[Pixel coordinate grounding data]
'''

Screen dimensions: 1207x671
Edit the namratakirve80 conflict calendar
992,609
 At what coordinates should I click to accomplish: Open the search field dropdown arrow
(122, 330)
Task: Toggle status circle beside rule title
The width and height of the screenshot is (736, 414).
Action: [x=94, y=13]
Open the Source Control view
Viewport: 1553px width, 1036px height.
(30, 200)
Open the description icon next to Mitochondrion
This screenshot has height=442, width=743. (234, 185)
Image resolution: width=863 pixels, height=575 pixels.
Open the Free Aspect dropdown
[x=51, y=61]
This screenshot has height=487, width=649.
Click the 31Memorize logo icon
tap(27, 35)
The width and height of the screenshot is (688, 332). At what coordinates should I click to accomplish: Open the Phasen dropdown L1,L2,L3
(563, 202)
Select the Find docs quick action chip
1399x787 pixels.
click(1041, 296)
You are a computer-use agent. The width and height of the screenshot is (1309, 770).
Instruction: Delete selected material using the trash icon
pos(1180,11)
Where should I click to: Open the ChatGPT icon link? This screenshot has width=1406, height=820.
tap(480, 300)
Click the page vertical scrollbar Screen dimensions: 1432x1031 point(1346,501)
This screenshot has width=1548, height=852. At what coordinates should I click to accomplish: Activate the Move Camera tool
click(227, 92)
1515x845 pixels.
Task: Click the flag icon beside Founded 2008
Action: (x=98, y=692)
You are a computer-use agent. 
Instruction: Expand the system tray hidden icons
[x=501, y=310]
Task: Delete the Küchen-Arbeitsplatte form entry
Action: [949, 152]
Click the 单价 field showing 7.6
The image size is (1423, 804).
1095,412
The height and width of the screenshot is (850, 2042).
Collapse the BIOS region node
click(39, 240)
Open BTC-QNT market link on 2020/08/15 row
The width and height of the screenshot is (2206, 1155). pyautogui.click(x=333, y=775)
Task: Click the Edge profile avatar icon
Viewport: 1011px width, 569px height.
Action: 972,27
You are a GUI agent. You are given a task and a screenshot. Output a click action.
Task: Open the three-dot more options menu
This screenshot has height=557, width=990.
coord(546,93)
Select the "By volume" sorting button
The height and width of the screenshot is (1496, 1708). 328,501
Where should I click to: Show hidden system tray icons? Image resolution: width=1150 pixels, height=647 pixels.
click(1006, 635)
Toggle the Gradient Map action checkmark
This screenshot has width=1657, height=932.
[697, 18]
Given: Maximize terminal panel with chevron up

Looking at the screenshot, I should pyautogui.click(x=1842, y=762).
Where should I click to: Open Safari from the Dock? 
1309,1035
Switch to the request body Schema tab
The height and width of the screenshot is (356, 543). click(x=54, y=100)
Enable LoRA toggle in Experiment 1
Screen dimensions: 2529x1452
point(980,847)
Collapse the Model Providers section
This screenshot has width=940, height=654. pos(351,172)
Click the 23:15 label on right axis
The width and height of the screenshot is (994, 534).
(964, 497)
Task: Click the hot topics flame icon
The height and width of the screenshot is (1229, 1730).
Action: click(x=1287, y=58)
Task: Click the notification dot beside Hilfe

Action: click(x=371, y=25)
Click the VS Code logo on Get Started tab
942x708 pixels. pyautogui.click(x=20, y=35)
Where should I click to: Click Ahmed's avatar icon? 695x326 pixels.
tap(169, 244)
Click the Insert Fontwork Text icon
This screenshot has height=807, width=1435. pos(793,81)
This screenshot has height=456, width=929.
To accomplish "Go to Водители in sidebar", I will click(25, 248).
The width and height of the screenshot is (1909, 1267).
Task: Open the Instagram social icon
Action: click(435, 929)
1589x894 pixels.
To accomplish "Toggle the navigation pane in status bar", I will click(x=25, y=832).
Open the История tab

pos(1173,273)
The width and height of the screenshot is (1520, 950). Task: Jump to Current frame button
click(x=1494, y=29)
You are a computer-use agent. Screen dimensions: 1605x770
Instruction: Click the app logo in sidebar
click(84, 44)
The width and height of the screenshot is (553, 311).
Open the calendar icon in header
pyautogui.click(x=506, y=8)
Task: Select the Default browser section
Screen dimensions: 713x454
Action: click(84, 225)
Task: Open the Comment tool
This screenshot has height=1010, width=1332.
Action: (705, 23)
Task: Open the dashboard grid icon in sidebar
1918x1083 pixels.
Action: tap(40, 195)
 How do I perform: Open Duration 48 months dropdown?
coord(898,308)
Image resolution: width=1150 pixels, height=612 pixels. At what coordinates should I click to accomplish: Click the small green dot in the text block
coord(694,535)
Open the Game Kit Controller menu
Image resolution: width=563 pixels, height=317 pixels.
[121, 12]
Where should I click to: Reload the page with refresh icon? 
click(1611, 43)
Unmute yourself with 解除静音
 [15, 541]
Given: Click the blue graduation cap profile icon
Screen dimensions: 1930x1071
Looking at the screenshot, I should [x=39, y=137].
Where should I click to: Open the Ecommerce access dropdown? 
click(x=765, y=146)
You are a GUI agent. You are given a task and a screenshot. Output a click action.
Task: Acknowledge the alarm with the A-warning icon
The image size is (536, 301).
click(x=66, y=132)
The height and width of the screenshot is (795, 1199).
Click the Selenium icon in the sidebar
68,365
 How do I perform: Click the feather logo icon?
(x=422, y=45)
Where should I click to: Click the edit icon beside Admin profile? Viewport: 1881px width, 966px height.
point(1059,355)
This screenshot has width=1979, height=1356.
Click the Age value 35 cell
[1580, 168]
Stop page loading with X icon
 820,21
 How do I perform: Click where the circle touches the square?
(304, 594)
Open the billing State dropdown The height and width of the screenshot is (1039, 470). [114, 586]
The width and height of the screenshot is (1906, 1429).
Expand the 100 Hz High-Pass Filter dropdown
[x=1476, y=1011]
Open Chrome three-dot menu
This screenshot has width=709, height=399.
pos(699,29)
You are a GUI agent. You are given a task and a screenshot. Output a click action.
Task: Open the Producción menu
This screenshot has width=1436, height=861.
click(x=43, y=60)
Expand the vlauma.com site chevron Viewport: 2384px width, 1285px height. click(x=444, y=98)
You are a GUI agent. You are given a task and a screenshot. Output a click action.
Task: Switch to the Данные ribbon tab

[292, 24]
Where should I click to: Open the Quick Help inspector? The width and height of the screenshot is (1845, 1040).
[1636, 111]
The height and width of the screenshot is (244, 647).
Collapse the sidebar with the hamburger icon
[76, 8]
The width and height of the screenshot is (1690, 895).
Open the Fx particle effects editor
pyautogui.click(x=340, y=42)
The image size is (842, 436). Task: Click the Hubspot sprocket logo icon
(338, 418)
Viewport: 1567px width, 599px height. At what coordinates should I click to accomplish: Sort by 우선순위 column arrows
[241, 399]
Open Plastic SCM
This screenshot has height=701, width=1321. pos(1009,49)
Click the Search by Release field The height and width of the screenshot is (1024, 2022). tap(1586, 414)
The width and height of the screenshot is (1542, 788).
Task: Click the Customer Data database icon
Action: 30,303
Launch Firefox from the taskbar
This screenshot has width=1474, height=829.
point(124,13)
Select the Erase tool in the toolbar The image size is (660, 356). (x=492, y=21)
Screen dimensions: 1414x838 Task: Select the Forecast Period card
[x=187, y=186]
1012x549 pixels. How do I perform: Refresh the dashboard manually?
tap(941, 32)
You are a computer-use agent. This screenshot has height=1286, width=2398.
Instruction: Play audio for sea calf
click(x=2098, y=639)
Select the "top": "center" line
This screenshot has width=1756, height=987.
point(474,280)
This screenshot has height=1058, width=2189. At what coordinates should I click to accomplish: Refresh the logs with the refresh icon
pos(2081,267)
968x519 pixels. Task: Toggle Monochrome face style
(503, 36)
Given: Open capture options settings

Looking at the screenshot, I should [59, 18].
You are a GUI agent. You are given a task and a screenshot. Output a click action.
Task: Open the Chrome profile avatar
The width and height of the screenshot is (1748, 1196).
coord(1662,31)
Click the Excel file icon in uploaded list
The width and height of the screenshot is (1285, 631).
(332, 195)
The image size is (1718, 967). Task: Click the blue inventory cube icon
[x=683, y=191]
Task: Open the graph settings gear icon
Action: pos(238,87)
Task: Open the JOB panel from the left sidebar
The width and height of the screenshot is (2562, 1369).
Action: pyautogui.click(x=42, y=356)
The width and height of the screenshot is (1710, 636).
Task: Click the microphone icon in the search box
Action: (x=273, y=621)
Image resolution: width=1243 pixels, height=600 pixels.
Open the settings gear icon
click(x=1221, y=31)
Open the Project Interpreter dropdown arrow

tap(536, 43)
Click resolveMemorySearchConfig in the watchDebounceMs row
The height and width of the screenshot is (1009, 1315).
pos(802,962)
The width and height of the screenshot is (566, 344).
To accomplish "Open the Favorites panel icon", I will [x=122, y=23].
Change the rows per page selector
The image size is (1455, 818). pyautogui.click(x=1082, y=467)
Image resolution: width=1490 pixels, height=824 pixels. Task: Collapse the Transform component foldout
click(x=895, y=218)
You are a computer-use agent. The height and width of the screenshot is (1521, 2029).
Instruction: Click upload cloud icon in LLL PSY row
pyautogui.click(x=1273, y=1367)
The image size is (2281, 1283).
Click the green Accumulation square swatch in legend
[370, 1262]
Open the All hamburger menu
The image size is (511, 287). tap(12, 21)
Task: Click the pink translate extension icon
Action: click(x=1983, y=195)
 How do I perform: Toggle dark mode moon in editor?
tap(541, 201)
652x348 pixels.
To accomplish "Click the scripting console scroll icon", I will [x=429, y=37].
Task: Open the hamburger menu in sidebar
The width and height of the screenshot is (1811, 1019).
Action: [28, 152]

'''

Output, from the data above, the lines from the line with "Task: Open the Chrome profile avatar" to the line with "Task: Open the JOB" exactly as they stand, both ends included and nothing else.

Task: Open the Chrome profile avatar
The width and height of the screenshot is (1748, 1196).
coord(1662,31)
Click the Excel file icon in uploaded list
The width and height of the screenshot is (1285, 631).
(332, 195)
The image size is (1718, 967). Task: Click the blue inventory cube icon
[x=683, y=191]
Task: Open the graph settings gear icon
Action: pos(238,87)
Task: Open the JOB panel from the left sidebar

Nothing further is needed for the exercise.